• Assigned task: Repeat nothing but the lines below running from the one containing "Click the agent to write a blog bullet" to the one containing "807x405 pixels.". Keep both end lines.

(Pixel coordinate grounding data)
*** Begin section ***

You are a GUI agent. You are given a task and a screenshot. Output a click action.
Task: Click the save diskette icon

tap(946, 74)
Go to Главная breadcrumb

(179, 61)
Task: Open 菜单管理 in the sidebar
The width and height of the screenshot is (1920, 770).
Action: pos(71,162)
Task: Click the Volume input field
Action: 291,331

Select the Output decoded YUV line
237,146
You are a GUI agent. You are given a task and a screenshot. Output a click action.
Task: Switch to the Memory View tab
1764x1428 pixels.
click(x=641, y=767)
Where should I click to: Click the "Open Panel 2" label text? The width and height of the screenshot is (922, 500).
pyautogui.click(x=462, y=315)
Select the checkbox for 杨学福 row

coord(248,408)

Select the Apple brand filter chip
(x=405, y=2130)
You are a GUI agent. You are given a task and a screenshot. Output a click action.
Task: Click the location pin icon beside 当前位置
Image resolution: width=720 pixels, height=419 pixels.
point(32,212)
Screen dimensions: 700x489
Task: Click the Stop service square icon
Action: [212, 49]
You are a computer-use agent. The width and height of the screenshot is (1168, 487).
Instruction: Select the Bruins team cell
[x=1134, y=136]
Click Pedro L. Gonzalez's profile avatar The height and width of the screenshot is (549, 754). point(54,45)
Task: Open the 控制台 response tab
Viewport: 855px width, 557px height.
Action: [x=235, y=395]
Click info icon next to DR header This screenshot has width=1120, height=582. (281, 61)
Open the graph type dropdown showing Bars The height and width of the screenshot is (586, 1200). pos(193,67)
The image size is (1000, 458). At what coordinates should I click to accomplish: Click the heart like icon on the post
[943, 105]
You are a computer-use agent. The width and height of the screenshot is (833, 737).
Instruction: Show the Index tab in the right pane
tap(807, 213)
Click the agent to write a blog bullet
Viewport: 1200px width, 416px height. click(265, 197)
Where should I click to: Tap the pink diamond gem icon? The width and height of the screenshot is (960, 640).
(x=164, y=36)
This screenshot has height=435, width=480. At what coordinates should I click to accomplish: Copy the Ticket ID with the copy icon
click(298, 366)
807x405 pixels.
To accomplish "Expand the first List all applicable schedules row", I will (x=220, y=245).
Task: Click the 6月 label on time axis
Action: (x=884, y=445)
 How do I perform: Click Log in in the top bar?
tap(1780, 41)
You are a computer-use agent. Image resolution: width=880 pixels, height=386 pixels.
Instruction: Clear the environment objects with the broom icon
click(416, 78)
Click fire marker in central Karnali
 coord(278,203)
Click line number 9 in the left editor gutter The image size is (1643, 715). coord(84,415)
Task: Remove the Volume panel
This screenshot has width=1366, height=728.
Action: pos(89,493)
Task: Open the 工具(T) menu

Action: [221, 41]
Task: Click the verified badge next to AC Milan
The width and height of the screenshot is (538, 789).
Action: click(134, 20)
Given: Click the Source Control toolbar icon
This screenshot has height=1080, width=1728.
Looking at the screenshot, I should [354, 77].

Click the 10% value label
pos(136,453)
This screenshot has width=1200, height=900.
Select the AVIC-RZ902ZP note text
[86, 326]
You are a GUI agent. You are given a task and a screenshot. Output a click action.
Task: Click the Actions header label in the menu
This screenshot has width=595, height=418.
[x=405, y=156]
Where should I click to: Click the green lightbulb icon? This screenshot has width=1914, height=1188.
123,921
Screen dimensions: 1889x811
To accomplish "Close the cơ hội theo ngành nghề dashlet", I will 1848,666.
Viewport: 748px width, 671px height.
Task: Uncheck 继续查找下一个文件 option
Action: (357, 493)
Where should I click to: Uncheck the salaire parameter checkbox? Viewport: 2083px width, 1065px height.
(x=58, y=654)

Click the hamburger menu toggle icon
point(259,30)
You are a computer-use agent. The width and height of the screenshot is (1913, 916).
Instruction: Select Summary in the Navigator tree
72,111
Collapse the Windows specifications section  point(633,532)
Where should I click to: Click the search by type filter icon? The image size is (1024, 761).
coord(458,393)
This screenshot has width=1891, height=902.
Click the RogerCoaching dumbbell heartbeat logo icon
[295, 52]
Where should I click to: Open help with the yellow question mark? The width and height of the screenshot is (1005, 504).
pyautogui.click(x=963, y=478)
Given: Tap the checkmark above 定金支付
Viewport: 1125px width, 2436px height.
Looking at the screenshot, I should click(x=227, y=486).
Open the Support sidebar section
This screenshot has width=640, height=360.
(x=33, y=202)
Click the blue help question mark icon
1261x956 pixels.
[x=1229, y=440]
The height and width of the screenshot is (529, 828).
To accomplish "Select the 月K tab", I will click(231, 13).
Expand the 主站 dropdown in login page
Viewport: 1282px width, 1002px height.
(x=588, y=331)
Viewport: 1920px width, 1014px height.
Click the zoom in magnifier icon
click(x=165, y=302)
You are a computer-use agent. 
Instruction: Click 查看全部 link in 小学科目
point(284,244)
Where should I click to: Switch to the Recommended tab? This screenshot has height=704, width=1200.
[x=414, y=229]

*** End section ***

• Answer for the task:
Click the agent to write a blog bullet
Viewport: 1200px width, 416px height. click(265, 197)
Where should I click to: Tap the pink diamond gem icon? The width and height of the screenshot is (960, 640).
(x=164, y=36)
This screenshot has height=435, width=480. At what coordinates should I click to accomplish: Copy the Ticket ID with the copy icon
click(298, 366)
807x405 pixels.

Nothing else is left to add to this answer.